Task material:

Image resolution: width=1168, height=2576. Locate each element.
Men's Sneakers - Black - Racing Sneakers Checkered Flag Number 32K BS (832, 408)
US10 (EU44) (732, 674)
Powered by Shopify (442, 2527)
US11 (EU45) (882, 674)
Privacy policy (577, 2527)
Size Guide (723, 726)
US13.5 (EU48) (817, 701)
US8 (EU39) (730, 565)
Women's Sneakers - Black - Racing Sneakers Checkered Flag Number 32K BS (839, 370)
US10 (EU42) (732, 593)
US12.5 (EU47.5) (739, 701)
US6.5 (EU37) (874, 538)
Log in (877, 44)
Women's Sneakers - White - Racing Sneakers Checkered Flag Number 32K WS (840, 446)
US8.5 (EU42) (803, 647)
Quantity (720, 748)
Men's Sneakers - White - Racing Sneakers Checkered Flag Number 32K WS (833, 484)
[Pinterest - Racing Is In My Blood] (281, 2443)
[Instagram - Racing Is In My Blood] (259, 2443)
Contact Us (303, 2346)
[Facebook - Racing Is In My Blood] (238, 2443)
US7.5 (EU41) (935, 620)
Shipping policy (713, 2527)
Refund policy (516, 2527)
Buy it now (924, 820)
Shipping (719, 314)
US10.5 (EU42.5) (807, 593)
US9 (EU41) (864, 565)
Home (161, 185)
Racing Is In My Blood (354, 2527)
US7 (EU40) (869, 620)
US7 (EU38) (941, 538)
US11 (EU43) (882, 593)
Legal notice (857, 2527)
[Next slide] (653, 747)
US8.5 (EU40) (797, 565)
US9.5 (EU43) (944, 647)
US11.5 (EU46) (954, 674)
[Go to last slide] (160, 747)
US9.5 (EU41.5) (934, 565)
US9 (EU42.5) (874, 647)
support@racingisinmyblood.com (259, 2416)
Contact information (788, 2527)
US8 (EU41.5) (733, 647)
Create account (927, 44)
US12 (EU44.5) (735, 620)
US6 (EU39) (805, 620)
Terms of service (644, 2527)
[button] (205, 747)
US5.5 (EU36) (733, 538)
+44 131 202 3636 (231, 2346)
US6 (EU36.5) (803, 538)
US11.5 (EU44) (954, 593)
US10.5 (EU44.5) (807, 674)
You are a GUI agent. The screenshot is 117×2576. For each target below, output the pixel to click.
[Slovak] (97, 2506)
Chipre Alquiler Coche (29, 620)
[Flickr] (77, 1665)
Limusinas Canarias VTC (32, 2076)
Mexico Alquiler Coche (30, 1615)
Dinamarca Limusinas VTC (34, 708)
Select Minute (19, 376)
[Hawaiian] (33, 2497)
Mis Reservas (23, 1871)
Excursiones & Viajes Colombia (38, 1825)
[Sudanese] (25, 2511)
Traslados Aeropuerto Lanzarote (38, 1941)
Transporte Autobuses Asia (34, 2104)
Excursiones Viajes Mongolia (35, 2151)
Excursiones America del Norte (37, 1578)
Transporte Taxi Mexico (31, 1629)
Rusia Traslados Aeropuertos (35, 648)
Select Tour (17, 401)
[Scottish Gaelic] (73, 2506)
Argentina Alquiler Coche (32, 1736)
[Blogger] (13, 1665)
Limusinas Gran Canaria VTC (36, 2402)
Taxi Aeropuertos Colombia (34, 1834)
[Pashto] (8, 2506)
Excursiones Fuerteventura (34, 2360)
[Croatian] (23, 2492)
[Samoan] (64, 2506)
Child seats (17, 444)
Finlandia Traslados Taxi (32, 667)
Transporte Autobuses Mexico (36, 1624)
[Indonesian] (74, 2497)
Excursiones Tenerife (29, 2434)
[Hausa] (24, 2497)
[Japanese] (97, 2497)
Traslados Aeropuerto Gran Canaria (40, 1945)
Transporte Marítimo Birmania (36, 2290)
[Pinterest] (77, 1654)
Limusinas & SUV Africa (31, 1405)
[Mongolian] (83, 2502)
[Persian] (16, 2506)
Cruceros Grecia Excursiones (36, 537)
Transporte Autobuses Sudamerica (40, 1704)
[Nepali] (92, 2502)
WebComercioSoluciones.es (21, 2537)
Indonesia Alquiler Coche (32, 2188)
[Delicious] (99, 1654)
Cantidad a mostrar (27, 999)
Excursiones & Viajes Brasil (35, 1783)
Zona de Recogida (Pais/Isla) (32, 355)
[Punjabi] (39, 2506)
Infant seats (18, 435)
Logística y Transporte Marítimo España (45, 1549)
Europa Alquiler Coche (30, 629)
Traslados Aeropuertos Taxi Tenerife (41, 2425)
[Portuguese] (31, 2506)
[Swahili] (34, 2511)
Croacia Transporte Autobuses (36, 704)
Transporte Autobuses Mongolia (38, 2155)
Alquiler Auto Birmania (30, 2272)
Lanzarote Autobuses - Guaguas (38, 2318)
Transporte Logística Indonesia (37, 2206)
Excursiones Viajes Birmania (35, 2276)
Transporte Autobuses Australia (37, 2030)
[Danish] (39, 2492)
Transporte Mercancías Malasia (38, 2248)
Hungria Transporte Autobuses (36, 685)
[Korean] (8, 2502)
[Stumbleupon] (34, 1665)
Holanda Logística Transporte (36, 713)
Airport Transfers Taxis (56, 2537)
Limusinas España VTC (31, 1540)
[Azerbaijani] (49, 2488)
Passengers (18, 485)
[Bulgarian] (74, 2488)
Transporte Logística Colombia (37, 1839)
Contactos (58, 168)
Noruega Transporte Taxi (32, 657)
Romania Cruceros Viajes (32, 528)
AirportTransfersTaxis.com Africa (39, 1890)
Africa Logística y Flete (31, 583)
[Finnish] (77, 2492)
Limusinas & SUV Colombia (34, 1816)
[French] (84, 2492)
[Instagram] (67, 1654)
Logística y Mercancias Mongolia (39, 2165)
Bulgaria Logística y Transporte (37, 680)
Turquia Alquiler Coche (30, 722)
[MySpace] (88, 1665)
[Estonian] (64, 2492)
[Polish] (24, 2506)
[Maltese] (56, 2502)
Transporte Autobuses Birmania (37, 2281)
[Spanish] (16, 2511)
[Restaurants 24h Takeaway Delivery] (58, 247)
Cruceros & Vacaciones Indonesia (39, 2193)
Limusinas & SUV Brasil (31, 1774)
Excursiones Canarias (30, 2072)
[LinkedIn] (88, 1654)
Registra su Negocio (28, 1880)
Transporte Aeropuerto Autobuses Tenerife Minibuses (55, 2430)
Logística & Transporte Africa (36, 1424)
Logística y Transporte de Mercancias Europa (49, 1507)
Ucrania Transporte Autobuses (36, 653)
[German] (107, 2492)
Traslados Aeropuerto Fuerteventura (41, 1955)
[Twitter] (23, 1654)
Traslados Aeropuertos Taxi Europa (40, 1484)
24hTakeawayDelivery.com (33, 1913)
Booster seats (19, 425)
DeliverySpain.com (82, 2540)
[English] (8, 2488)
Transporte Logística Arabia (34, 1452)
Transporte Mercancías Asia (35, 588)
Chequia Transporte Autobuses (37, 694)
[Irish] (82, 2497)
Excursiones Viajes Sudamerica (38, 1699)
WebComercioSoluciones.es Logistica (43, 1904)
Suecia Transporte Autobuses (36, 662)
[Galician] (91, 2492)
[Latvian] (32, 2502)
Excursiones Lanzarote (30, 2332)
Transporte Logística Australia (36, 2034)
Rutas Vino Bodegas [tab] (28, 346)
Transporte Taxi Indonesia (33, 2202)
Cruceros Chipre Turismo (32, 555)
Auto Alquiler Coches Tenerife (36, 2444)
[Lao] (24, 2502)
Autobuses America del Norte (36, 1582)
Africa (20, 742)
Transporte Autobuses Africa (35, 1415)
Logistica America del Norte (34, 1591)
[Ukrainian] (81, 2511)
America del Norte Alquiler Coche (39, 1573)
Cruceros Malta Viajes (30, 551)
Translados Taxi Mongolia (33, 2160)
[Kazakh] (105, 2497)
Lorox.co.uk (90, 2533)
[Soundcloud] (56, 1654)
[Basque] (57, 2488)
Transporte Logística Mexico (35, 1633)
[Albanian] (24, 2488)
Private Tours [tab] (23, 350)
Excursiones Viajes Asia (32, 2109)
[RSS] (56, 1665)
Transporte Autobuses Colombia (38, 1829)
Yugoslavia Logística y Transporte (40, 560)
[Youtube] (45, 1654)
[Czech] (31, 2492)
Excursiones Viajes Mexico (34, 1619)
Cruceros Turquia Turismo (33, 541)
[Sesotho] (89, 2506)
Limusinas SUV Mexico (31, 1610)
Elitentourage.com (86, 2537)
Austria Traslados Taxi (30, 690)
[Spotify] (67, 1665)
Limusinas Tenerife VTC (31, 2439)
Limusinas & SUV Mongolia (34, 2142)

What is needed: Beginning with the first line of the listing above, please write out every line exactly until you reach the line that contains "Shipping (719, 314)", and include that one too.

Solution to the exercise:
Image resolution: width=1168, height=2576. Locate each element.
Men's Sneakers - Black - Racing Sneakers Checkered Flag Number 32K BS (832, 408)
US10 (EU44) (732, 674)
Powered by Shopify (442, 2527)
US11 (EU45) (882, 674)
Privacy policy (577, 2527)
Size Guide (723, 726)
US13.5 (EU48) (817, 701)
US8 (EU39) (730, 565)
Women's Sneakers - Black - Racing Sneakers Checkered Flag Number 32K BS (839, 370)
US10 (EU42) (732, 593)
US12.5 (EU47.5) (739, 701)
US6.5 (EU37) (874, 538)
Log in (877, 44)
Women's Sneakers - White - Racing Sneakers Checkered Flag Number 32K WS (840, 446)
US8.5 (EU42) (803, 647)
Quantity (720, 748)
Men's Sneakers - White - Racing Sneakers Checkered Flag Number 32K WS (833, 484)
[Pinterest - Racing Is In My Blood] (281, 2443)
[Instagram - Racing Is In My Blood] (259, 2443)
Contact Us (303, 2346)
[Facebook - Racing Is In My Blood] (238, 2443)
US7.5 (EU41) (935, 620)
Shipping policy (713, 2527)
Refund policy (516, 2527)
Buy it now (924, 820)
Shipping (719, 314)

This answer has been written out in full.